**Exercise brief**
Print the line that has "Lynnfield, MA (41, 1359)" in it, then every remaining line of the data, exactly and without anything extra.

**Data for this exercise**
==========
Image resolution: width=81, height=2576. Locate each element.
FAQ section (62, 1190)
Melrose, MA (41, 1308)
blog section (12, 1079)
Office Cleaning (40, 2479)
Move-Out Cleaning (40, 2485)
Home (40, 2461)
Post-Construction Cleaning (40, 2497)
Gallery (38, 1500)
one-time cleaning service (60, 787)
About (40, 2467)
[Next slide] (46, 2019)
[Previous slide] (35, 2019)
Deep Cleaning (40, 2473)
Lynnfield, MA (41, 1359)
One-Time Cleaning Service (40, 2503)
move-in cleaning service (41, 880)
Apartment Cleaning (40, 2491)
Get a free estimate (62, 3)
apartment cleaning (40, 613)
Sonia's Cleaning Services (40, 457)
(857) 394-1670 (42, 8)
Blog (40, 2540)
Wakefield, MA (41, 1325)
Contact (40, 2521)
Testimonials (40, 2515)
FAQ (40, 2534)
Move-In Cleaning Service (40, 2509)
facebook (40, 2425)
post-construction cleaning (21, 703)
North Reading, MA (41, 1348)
==========
**Exercise output**
Lynnfield, MA (41, 1359)
One-Time Cleaning Service (40, 2503)
move-in cleaning service (41, 880)
Apartment Cleaning (40, 2491)
Get a free estimate (62, 3)
apartment cleaning (40, 613)
Sonia's Cleaning Services (40, 457)
(857) 394-1670 (42, 8)
Blog (40, 2540)
Wakefield, MA (41, 1325)
Contact (40, 2521)
Testimonials (40, 2515)
FAQ (40, 2534)
Move-In Cleaning Service (40, 2509)
facebook (40, 2425)
post-construction cleaning (21, 703)
North Reading, MA (41, 1348)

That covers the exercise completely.